Évidemment, pas question de révéler le quartier ni même l’adresse de cette résidence de 81 logements destinée aux femmes victimes de violences. Il s’agit d’un lieu discret où la ville s’efface pour laisser place à la reconstruction, comme une respiration, une pause dans des vies abîmées. « Nous avons rencontré quelques difficultés, notamment des recours de certains voisins qui ne voulaient pas de ce type de projet à proximité de chez eux, par crainte que les ex-maris ou petits-amis ne créent des perturbations. Nous avons dû mener des réunions de concertation afin d’expliquer que ces femmes sont sous protection renforcée », déplore l’architecte.

Conçue par l’agence Atelier du Pont, cette résidence (à droite) destinée aux femmes victimes de violence incarne une ambition rare : faire de l’architecture un levier de réparation, de dignité et de réinsertion.
Conçue par l’agence Atelier du Pont, cette résidence (à droite) destinée aux femmes victimes de violence incarne une ambition rare : faire de l’architecture un levier de réparation, de dignité et de réinsertion. Fred Delangle

Le besoin en équipements de ce genre est très important à Paris. Une première association, « Aurore », sorte de pension de famille, occupe un tiers du bâtiment, tandis que la seconde, « Une femme un toit », prend place dans les deux autres tiers, rassemblant des profils de femmes jeunes entre 15 et 25 ans. Ici, l’architecture n’exhibe rien. Elle enveloppe, elle protège, elle soutient.

Atelier du Pont a imaginé un bâtiment durable et contemporain, construit avec des matériaux de qualité, afin d’offrir à ces femmes un logement à la fois sobre et digne, en rupture avec l’urgence et la précarité de leur situation. Le projet s’inspire des codes de l’architecture parisienne classique, en adoptant notamment une façade en brique et des lucarnes en toiture. « Il s’agit d’un immeuble à l’approche assez contextuelle, située dans une petite rue tranquille, avec une écriture respectueuse de l’histoire du quartier », reprend Philippe Croisier.
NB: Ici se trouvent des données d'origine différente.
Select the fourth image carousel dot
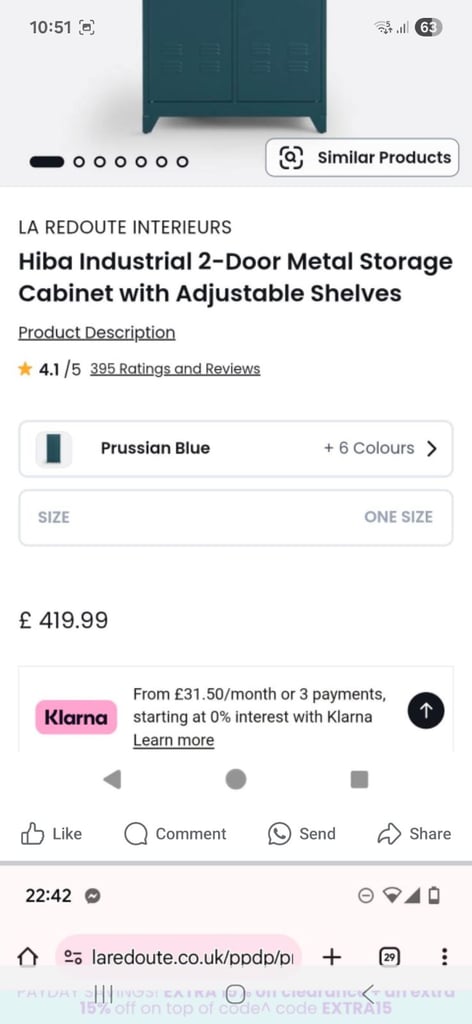 [x=121, y=161]
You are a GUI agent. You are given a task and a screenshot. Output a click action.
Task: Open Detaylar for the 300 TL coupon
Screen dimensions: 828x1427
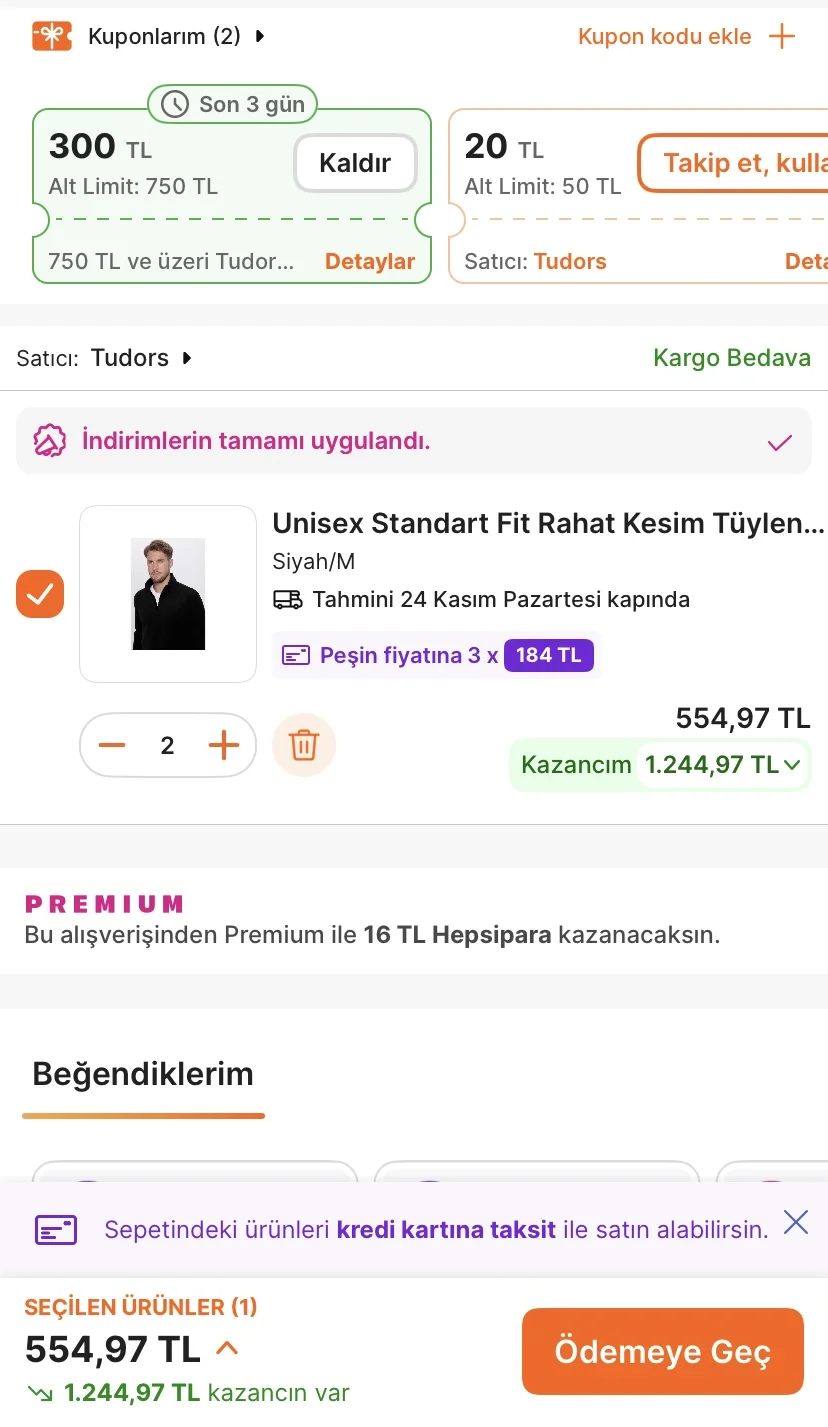tap(370, 262)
L’entrée se fait par un large porche, pensé comme une transition douce entre l’espace public et l’intimité du lieu. Traversant, il conduit au hall d’accueil puis à un jardin au calme, orienté plein sud, situé au cœur de l’îlot et autour duquel s’articulent tous les espaces de vie. « C’est aussi dans ces éléments que l’on redonne confiance. ». Dans cette même volonté d’offrir un environnement serein, les circulations des étages bénéficient d’un éclairage naturel, contribuant à une atmosphère douce et accueillante. 

Un standing réhaussé

Tout est sécurisé dans les studios. « Cependant, nous avons veillé dans l’aménagement intérieur à ce que l’ambiance soit globalement agréable », ajoute l’architecte. Plutôt que des kitchenettes standards très répandues dans les logements sociaux de ce type, Atelier du Pont a pris le soin de dessiner de vrais cuisines. « Nous avons également disposé de belles fenêtres en bois et aluminium, un sol simple accordé avec la faïence, de beaux luminaires, propres et fonctionnels, afin de rehausser un peu le standing général de l’endroit. Nous avons essayé de bien faire les choses, malgré des moyens contraints. » La beauté, ici, n’est pas un luxe mais une manière de dire aux personnes qu’elles comptent.
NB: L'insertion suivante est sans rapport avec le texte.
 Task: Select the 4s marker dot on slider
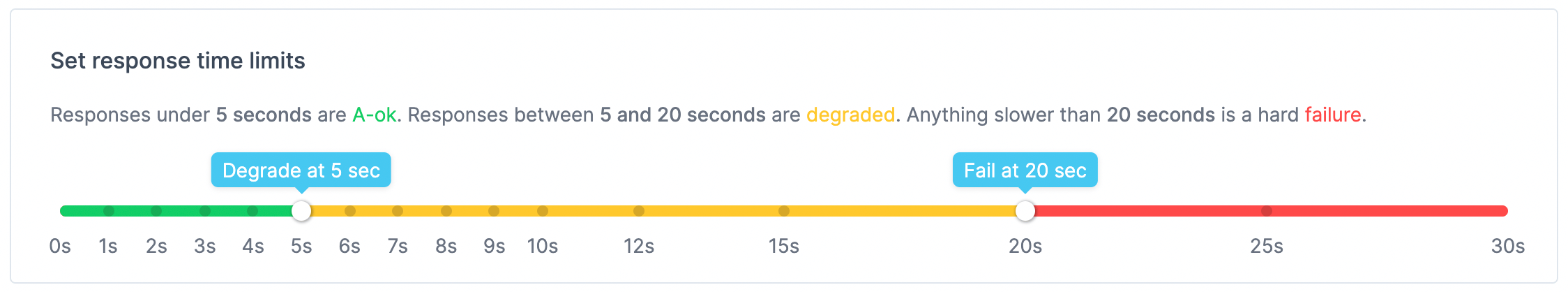pos(252,211)
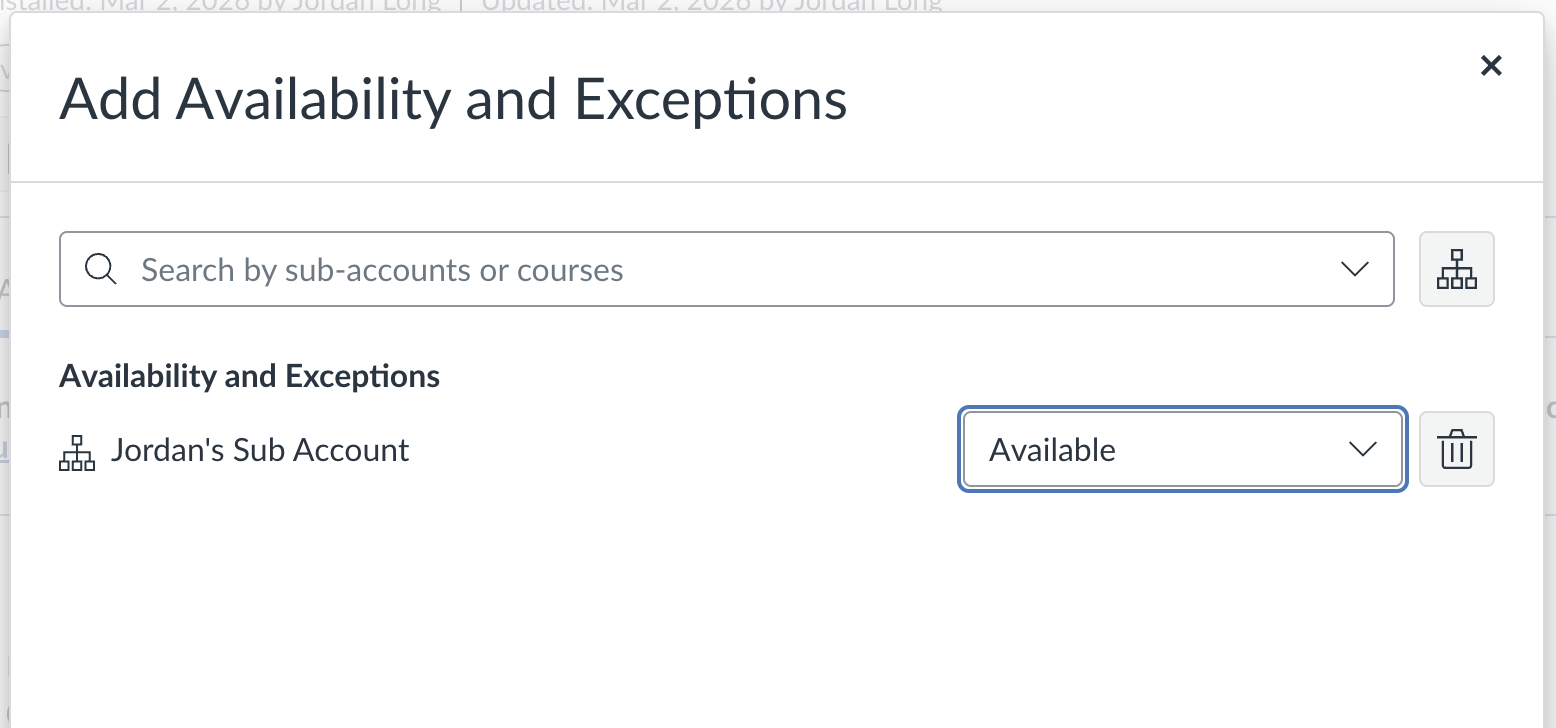Change availability status for Jordan's Sub Account
This screenshot has height=728, width=1556.
(1181, 449)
Conçue par l’agence Atelier du Pont, cette résidence destinée aux femmes victimes de violence incarne une ambition rare : faire de l’architecture un levier de réparation, de dignité et de réinsertion.
Conçue par l’agence Atelier du Pont, cette résidence destinée aux femmes victimes de violence incarne une ambition rare : faire de l’architecture un levier de réparation, de dignité et de réinsertion. Fred Delangle

Ce ne sont pas des victimes qui sont logées ici, mais des vies que l’on aide à remettre debout. Offrir un cocon sans enfermer, en tendant la main vers la ville, comme une invitation à revenir dans le monde. La réparation consiste aussi à donner aux résidentes un sentiment d’appartenance à une communauté, qui peut parfois être vécue pour les personnes fragile comme agressive. « Ces femmes doivent être dans un rapport apaisé à l’extérieur, dans une forme transition douce de l’espace urbain et un intérieur protecteur », analyse-t-on chez Atelier du Pont.
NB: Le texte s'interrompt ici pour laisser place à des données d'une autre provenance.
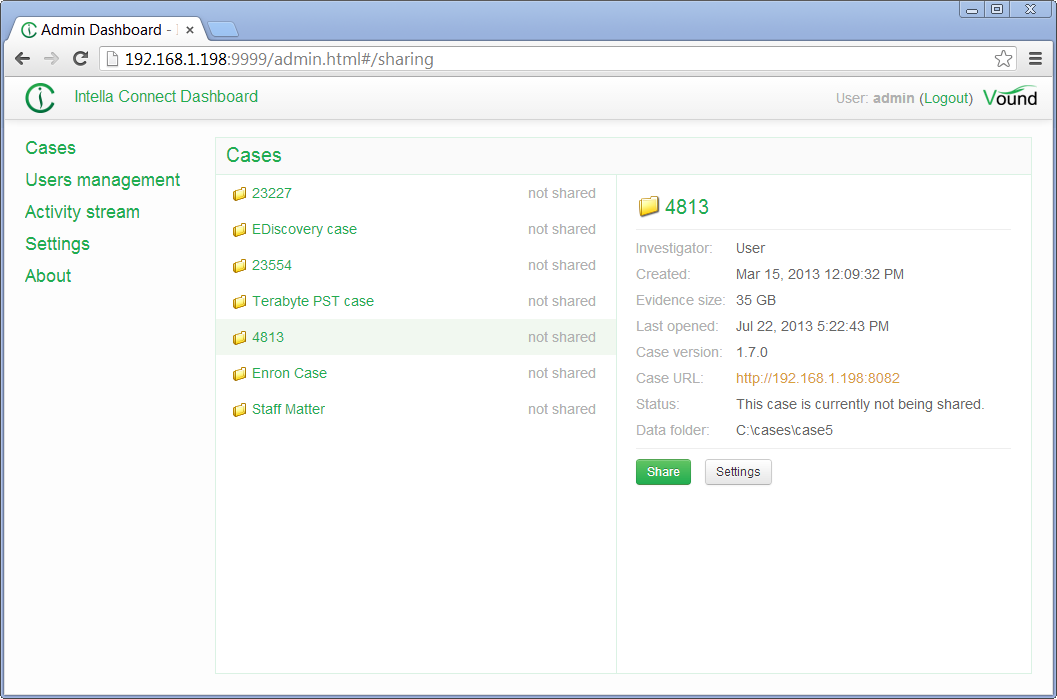Click the Intella Connect logo icon

click(x=40, y=98)
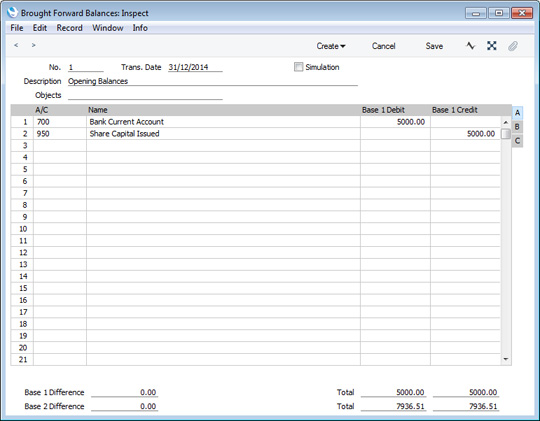Image resolution: width=540 pixels, height=421 pixels.
Task: Click the grid's vertical scrollbar thumb
Action: pyautogui.click(x=506, y=134)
Les durées d’hébergement sont variables, de quelques semaines à plusieurs années. Le temps que ces femmes recouvrent une situation autonome. Ce dispositif d’hébergement temporaire constitue une étape transitoire dans leur parcours, pensée pour leur permettre de retrouver stabilité et dignité avant d’engager une nouvelle vie. L’architecture ne soigne pas. Mais elle peut accompagner.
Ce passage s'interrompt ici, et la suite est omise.